When Blockstream assembled the open source Elements blockchain platform, Confidential Transactions quickly stole the show. Confidential Transactions is a way to encrypt the amount in a Bitcoin transaction while still making it publicly verifiable that the transaction balances; the total output amounts sum to the total input amounts.
When it was first proposed, the expectation was that it would prove popular with Bitcoin users, but what was surprising at that time was the amount of interest from Wall Street. Adam Back, CEO of Blockstream, says when the team first started out it wasn't clear that banks and financial institutions would be interested in blockchains at all.
He said: "It was actually a positive surprise to us maybe a year in, that banks were starting to invest a lot in R&D labs, trials and pilots. So it's been the blockchain world progressing faster than the internet time really.
"And also Confidential Transactions (CT) technology is something that other technology companies in the ecosystem have adopted – I think we started a trend."
There are two forms in which CT can be used: one where it's integrated with blockchain, and the other is as a library that implements it. "It's actually possible for people to use a Confidential Transactions library and integrate it into a database, even a conventional accounting system," said Back. "There are lots of possible uses for it. At base it's a technology for having an encrypted ledger that you can check the consistency of without necessarily being able see all the transactions' values."
Members of the Blockstream team were speaking at Consensus 2017, where much headline-grabbing news was about another privacy technology currently in vogue: Zcash.
Blockstream Chief Strategy Officer, Samson Mow, a man not known for mincing his words, said: "Zcash is an inferior technology compared to CT. It's based on a trusted set-up; so you have to trust that when they did the set-up, everyone was acting honestly and no one was compromised. Also, due to the time it takes to sign a shielded transaction, very few transactions are really private."
Adam Back said the limitation Zcash has had is that it's very expensive computationally and takes a lot of CPU time to do on the actual network. "I think 90% of the transactions are not using the shielded transactions feature, they are just exposed and normal transactions because in practice it was too expensive," he said.
Taking a step back here, it's worth noting that all these guys are brilliant cryptographers and that integrating this technology into blockchain networks, whether based on zero-knowledge proofs or homomorphic encryption, is exploratory. A point being made by Back and company is that CT is based on cryptographic assumptions and methods, such as elliptic curve cryptography, that have been around for decades and can therefore be relied upon.
Back said: "I think the SNARK concept is very interesting academically and I'm pleased that they are doing it. However, the cryptographic assumptions they are using are very new and not well tested yet. Normally with cryptography, something will be invented and it won't see use for maybe a decade, sometimes 20 years. The things we are doing with CT are all based on the same very old assumptions about discrete log and elliptic curve cryptography, which are all 30 years old or more.
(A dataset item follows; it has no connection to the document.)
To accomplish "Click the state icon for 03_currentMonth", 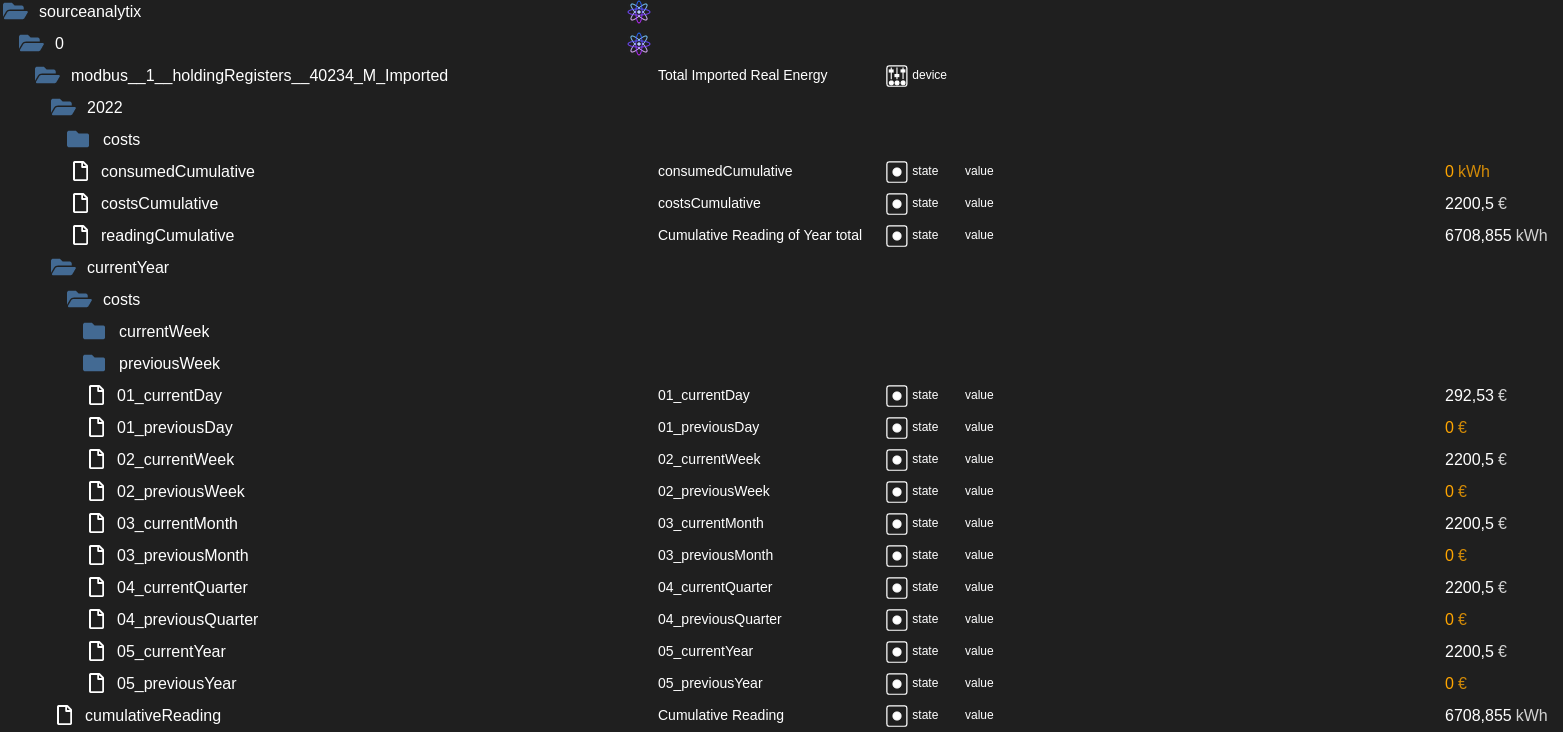I will click(x=896, y=524).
We are not making any new assumptions; we are just combining them in clever and efficient ways."
Blockstream points out that putting things into production on public, open blockchains is different from doing things behind a firewall, where security assurances are not the same. "I think that's the distinction between public blockchains and private blockchains," said Back. "One way to look at it is that on a private blockchain they don't feel the technology is robust enough to connect to the internet.
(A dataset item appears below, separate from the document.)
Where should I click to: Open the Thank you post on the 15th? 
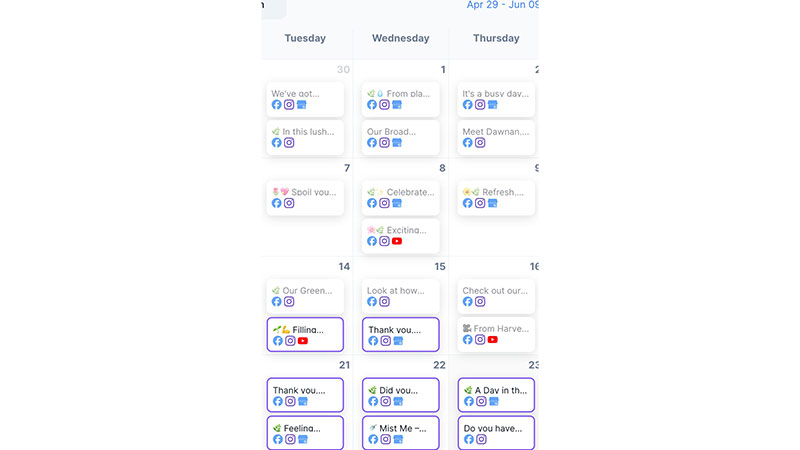click(401, 335)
"Unfortunately by doing it behind a firewall you don't get some of the value, which is for the end users and the asset owners to be able to get the assurances and verify the transactions.
"There is some value because you can collaborate between a couple of companies and you can look at each other's accounts with some privacy, so that's a form of innovation. But I think it's a stronger value if the public can also look at it, and not just your own auditor"
Blockstream has also extended CT to create Confidential Assets, which allows users to put multiple assets on the same blockchain, hiding not only the amount of each of them but also what kind of asset it is. The technology supports an indefinite number of assets. A demonstration showed how users can hold the private keys for assets on a hardware wallet device.
Regarding the creation of Confidential Assets, Blockstream mathematician Andrew Poelstra said: "This turned out to be technically a simple change to CT. Again, there are no new cryptographic assumptions; it's a little bit slower to verify (CTs are around a millisecond to produce and verify) because there is an extra proof, but it's still the same order of magnitude.
"It amplifies the privacy benefits that the CT had and it also enables these new use cases you can have like tokenised fiat moving around alongside like pegged bitcoin or some native asset or issued assets."